South Ossetian State Councilor
- In office 2005–2017
- President: Eduard Kokoity Vadim Brovtsev Leonid Tibilov

= Zhanna Zasseeva =

South Ossetian politician

Zhanna Zasseeva is an Ossetian politician from the partially recognized Caucasian Republic of South Ossetia, which most of the UN recognizes as part of Georgia, occupied by Russia.

==Biography==
===State Councilor===
From 2005 to 2017 Zasseeva served as State Councilor for Eduard Kokoity, Vadim Brovtsev, (Note: Acting president following Kokoity's resignation) and Leonid Tibilov. During the latter of which, in 2013, praised a state-run poll which claimed mass support for the newly implemented holiday "Day of Russia" stating that "I cannot imagine my life without Russia." By 2016 she was the State Adviser to the President, as well as a member of the commission for drafting the Constitution of South Ossetia. In which capacity she stated that the new Constitution must prioritize basic rule of law, and the independence of the South Ossetian judiciary, to work on a purely meritocratic system. She also claimed that her primary inspiration was the Constitution of North Ossetia, and that her proposal was well received by unnamed Russian officials.

===Minister of culture===
Zasseeva served as the minister of culture for Anatoly Bibilov, President from 2017 to 2022. In that capacity claimed that the 1918-1920 Georgian–Ossetian conflict was a genocide and organized a nationwide memorial for the 100th anniversary in 2019 alongside Amiran Dyakonov. In 2019 she also announced the creation of a national day of mourning for the Zar tragedy when the Georgian army shelled a convoy of trucks, which South Ossetia claimed was a refugee column, killing 33 civilians.
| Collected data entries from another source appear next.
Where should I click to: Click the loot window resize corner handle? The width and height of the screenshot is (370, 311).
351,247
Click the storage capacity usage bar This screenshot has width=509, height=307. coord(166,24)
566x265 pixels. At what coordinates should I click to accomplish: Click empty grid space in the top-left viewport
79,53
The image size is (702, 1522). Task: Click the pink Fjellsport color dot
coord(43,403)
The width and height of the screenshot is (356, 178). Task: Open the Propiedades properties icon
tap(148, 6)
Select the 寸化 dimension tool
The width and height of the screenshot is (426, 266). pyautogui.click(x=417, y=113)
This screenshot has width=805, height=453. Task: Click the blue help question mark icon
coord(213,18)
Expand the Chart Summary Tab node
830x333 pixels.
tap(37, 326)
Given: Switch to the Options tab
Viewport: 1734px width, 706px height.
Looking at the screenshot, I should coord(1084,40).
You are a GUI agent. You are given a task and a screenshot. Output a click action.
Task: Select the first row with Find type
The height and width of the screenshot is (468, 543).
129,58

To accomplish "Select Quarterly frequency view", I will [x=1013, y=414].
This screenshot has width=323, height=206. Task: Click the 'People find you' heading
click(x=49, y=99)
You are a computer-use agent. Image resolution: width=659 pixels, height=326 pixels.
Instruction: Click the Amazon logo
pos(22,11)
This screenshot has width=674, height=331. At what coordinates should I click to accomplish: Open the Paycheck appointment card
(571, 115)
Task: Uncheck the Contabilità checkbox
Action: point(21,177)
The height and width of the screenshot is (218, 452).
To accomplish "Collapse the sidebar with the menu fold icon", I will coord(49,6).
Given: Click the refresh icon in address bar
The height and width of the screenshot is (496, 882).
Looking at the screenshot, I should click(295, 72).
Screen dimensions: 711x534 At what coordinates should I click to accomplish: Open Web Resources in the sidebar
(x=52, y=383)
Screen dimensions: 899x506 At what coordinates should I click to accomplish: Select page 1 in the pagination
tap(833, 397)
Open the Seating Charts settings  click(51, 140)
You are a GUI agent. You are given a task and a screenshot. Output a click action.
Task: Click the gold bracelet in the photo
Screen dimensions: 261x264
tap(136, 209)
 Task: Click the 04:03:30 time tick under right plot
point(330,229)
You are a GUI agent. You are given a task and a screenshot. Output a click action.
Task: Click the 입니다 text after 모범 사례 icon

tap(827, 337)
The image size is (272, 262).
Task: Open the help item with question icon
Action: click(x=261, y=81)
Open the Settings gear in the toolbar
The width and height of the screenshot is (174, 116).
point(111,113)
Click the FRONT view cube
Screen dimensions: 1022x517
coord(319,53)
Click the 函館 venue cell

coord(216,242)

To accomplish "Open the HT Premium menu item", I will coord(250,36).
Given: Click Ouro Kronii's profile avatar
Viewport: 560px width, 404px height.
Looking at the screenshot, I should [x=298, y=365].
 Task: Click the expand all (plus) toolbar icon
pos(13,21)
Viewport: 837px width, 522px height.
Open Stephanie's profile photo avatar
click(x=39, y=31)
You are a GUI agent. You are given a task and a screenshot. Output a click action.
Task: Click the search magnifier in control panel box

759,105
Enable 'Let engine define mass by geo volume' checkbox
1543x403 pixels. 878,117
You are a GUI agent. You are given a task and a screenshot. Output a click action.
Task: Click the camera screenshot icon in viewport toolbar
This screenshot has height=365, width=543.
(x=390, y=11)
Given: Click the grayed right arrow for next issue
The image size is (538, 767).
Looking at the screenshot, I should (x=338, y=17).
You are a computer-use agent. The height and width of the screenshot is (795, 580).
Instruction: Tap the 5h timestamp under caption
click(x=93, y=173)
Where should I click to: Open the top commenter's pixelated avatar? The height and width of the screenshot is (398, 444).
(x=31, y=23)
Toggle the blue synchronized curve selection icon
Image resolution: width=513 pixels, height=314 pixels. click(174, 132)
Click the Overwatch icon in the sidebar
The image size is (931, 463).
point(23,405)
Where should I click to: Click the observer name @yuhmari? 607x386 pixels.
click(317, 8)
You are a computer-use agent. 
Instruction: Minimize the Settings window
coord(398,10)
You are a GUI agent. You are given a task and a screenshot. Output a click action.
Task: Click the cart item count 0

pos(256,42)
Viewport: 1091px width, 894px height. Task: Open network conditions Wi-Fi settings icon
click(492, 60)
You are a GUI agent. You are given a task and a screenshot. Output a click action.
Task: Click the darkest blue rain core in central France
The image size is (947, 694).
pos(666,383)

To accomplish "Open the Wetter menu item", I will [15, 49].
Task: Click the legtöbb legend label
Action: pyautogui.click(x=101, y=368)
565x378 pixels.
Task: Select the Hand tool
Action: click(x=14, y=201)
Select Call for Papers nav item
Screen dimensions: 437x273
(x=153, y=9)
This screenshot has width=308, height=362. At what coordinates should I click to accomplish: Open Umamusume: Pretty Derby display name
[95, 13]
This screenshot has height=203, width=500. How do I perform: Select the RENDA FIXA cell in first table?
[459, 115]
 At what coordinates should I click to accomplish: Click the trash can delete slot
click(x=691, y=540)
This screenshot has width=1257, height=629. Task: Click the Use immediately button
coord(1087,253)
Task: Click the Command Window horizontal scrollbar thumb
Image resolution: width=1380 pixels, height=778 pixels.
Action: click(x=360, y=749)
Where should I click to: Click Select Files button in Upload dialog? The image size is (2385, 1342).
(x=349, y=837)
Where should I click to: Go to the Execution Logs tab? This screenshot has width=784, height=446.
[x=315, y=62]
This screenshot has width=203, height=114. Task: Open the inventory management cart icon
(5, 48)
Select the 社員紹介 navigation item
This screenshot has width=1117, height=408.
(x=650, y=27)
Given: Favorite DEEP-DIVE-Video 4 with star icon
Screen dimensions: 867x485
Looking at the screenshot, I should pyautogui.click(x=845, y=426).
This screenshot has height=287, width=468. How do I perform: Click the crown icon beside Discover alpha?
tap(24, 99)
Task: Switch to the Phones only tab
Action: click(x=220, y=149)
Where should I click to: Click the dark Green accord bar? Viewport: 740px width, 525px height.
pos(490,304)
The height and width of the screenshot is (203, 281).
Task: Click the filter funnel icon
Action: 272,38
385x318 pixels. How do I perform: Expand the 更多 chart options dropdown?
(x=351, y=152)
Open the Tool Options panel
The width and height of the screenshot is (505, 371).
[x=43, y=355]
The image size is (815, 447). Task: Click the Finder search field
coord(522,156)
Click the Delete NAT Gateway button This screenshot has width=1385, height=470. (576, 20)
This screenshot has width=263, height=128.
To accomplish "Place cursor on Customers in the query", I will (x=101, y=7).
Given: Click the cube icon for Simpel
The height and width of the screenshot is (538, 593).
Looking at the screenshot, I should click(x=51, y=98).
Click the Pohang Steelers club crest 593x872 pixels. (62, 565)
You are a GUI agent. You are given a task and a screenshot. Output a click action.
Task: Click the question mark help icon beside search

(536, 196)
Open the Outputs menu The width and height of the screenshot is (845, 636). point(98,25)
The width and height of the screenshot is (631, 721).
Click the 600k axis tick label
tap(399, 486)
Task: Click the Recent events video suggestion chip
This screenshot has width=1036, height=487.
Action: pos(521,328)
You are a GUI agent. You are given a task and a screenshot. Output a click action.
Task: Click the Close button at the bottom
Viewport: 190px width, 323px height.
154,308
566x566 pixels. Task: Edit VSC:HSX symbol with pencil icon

As Minister of Culture, Zasseeva supported an effort to integrate with the Conservatorio Statale di Musica "Gioachino Rossini" in conjunction with Dmitriy Medoev, minister of foreign affairs, and Gennadiy Kokoev, the minister of the economy. The South Ossetian government touted the effort, as cooperation with Italy, to increase support for South Ossetian recognition in Europe. Additionally, Zasseeva went on a state visit to Abkhazia alongside Medoev, Oleg Botsiev, the South Osstian ambassador to Abkhazia, Uruzmag Dzhagaev, the South Ossetian prosecutor general, and Viktor Shargaev, head of the State Security Committee to promote bilateral relations, and a joint effort for international recognition.

In the wake of the Murder of Inal Djabiev, Zasseeva, along with South Ossetia's Ombudsman, Inal Tasoev, were among a delegation sent to Djabiev's house, following massive public backlash, promising a fair investigation into his death, however, Djabiev's widow rebuked them, stating "We distrust both MPs and investigators." One of Zasseeva's last acts as minister was to unveil a memorial to the Ered tragedy, where South Ossetia accuses Georgia of burying 12 Ossetians alive.

===Women's league===
Following her departure from politics, Zasseeva has founded and leads an NGO, the "Women's league," which, as its chairwoman, endorsed an effort to change South Ossetian history curriculum to center around the "Alan Code of Honor", focusing on Ossetians loyal to Russia since 1749. She also promoted the expansion of Immortal Regiments in South Ossetia.